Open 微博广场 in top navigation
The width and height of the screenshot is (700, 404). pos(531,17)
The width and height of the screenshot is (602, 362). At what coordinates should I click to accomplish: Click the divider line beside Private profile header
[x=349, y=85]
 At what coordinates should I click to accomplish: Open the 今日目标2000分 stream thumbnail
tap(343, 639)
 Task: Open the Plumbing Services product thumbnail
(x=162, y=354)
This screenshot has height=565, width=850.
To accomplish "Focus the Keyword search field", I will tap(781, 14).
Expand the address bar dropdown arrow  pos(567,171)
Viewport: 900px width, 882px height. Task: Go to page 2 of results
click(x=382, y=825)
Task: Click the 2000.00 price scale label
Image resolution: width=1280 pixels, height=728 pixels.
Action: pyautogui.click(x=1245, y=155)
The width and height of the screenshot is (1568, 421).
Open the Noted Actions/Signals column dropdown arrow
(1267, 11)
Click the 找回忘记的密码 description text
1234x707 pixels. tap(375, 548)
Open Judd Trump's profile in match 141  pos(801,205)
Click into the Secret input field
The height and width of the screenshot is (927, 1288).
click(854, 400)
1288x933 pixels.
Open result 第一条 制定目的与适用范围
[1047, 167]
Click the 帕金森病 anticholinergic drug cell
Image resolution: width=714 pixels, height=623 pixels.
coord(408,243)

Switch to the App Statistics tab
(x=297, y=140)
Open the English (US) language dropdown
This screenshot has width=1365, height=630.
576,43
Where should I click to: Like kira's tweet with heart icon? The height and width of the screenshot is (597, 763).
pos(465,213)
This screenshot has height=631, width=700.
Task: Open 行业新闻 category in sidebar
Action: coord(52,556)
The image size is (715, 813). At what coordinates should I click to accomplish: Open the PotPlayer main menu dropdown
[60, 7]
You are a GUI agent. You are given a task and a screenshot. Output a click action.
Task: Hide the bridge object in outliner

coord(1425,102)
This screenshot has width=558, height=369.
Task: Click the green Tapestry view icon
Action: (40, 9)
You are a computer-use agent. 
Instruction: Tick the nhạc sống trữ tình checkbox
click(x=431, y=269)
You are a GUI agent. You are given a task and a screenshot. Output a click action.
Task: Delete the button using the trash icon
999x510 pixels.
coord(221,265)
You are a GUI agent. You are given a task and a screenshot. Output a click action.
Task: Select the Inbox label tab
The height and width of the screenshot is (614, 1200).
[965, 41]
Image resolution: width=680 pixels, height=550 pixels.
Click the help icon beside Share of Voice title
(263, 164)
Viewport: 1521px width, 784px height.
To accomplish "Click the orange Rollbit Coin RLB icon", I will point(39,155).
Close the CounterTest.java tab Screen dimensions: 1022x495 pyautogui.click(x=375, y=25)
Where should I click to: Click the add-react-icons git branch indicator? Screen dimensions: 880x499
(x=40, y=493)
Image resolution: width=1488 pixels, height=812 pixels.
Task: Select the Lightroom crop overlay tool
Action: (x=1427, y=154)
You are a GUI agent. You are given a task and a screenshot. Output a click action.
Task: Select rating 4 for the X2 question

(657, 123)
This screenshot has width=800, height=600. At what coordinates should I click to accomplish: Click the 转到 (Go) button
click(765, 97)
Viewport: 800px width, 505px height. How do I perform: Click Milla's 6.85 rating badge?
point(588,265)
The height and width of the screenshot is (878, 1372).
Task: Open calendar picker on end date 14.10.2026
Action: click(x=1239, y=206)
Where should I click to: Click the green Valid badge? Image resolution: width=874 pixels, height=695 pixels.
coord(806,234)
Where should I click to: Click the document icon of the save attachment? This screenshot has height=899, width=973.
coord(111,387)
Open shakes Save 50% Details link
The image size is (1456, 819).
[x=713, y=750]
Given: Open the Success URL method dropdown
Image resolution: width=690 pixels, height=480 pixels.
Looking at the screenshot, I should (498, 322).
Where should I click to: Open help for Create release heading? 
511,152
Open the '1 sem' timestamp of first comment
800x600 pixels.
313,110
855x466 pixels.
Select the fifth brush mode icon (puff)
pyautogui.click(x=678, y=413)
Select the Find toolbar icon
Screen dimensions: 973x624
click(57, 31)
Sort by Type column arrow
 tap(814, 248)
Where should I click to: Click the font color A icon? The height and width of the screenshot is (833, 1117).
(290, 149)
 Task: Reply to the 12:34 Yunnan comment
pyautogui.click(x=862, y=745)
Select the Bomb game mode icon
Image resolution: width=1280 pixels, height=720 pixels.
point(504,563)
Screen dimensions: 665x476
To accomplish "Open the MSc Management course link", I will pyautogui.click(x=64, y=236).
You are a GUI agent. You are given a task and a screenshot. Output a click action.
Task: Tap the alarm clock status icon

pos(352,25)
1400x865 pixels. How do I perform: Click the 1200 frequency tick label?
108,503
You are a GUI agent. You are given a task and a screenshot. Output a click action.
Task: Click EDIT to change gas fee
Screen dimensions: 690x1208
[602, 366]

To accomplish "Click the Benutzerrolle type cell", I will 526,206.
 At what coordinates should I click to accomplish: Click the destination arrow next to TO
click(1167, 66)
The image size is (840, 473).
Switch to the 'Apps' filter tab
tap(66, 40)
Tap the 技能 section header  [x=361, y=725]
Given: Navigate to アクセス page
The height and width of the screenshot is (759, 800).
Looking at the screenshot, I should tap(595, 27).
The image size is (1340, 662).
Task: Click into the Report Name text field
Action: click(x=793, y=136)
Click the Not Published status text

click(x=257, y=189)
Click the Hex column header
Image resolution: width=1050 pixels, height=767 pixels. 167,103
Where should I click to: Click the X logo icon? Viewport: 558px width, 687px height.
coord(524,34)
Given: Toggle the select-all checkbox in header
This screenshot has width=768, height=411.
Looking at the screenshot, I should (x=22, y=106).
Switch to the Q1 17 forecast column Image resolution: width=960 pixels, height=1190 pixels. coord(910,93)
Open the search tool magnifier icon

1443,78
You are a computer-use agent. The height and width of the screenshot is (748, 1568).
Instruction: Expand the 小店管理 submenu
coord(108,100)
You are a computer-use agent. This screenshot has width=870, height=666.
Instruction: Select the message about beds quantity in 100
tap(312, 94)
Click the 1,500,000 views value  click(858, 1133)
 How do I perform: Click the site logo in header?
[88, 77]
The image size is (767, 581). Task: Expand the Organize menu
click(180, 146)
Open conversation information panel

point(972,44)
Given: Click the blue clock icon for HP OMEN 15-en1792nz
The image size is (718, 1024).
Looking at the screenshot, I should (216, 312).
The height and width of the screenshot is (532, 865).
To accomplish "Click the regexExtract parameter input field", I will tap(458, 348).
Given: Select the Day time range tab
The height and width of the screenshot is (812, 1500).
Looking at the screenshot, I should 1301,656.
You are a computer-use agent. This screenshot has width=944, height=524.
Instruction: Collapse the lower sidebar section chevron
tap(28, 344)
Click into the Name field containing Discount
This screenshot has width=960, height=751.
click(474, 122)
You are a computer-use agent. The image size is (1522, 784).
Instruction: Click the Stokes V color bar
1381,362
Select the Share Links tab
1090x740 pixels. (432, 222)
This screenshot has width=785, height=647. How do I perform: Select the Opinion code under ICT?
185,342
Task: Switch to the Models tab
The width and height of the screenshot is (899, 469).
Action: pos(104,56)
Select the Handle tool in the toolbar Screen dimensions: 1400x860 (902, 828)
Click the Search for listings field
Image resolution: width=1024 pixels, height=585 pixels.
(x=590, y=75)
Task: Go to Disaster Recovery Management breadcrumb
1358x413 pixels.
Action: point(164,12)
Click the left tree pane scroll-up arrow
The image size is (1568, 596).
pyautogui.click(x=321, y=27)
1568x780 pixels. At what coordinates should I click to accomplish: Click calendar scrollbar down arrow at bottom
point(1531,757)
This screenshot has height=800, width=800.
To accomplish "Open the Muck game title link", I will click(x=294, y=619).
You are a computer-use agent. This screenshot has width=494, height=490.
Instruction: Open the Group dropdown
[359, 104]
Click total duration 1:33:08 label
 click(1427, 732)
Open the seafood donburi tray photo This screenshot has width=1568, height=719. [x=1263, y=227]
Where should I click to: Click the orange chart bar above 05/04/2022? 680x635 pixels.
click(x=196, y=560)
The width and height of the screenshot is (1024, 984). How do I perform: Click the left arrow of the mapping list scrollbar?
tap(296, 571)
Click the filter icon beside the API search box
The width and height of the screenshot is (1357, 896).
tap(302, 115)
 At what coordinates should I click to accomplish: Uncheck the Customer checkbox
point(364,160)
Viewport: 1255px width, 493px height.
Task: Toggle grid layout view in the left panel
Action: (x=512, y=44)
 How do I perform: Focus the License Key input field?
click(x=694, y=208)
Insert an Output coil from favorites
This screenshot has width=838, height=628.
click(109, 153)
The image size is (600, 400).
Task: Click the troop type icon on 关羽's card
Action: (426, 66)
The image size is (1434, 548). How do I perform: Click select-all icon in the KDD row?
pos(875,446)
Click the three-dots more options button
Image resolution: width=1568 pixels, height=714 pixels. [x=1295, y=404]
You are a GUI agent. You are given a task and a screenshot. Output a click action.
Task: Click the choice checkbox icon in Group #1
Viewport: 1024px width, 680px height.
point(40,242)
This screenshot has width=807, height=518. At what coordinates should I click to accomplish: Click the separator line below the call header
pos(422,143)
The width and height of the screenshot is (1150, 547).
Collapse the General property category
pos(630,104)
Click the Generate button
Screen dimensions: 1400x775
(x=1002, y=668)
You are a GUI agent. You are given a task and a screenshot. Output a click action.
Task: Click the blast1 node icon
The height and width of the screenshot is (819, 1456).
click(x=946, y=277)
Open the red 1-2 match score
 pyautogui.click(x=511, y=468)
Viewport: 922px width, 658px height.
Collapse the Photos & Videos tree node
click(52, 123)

* * * * * * *

> **DIRECTIONS**:
Rewrite the data from the line with "This screenshot has width=807, height=518." up to and including the line with "pyautogui.click(x=511, y=468)", replacing "Generate" with "Export" and leaving everything else unchanged.

> **ANSWER TO THIS EXERCISE**:
This screenshot has width=807, height=518. At what coordinates should I click to accomplish: Click the separator line below the call header
pos(422,143)
The width and height of the screenshot is (1150, 547).
Collapse the General property category
pos(630,104)
Click the Export button
Screen dimensions: 1400x775
(x=1002, y=668)
You are a GUI agent. You are given a task and a screenshot. Output a click action.
Task: Click the blast1 node icon
The height and width of the screenshot is (819, 1456).
click(x=946, y=277)
Open the red 1-2 match score
 pyautogui.click(x=511, y=468)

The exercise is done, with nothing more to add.